Address
- 155 Summit Avenue Waldwick, Bergen County, New Jersey, 07463 United States
- Coordinates: 41°00′57″N 74°06′32″W﻿ / ﻿41.015741°N 74.108783°W

District information
- Grades: PreK to 12
- Superintendent: Paul Casarico
- Business administrator: John Griffin
- Schools: 4

Students and staff
- Enrollment: 1,630 (as of 2020–21)
- Faculty: 141.3 FTEs
- Student–teacher ratio: 11.5:1

Other information
- District Factor Group: GH
- Website: www.waldwickschools.org
| Ind. | Per pupil | District spending | Rank (*) | K-12 average | %± vs. average |
| 1A | Total Spending | $19,050 | 32 | $18,891 | 0.8% |
| 1 | Budgetary Cost | 14,941 | 33 | 14,783 | 1.1% |
| 2 | Classroom Instruction | 9,310 | 40 | 8,763 | 6.2% |
| 6 | Support Services | 2,022 | 24 | 2,392 | −15.5% |
| 8 | Administrative Cost | 1,693 | 27 | 1,485 | 14.0% |
| 10 | Operations & Maintenance | 1,452 | 16 | 1,783 | −18.6% |
| 13 | Extracurricular Activities | 440 | 27 | 268 | 64.2% |
| 16 | Median Teacher Salary | 65,055 | 37 | 64,043 |
Data from NJDoE 2014 Taxpayers' Guide to Education Spending. *Of K-12 districts with up to 1,800 students. Lowest spending=1; Highest=49

= Waldwick Public School District =

School district in Bergen County, New Jersey, US

The Waldwick Public School District is a comprehensive community public school district that serves students in pre-kindergarten through twelfth grade from Waldwick, in Bergen County, in the U.S. state of New Jersey.

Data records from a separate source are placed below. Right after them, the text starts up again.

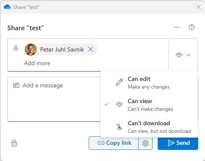Click into the Add a message field
205x161 pixels.
[x=54, y=99]
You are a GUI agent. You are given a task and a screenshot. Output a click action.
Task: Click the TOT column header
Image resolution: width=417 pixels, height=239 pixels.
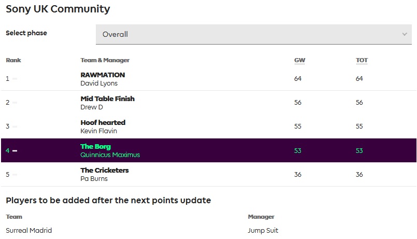362,60
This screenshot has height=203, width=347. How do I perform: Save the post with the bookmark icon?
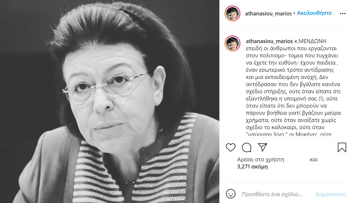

As of the 2020–21 school year, the district, comprising four schools, had an enrollment of 1,630 students and 141.3 classroom teachers (on an FTE basis), for a student–teacher ratio of 11.5:1.

The district is classified by the New Jersey Department of Education as being in District Factor Group "GH", the third-highest of eight groupings. District Factor Groups organize districts statewide to allow comparison by common socioeconomic characteristics of the local districts. From lowest socioeconomic status to highest, the categories are A, B, CD, DE, FG, GH, I and J.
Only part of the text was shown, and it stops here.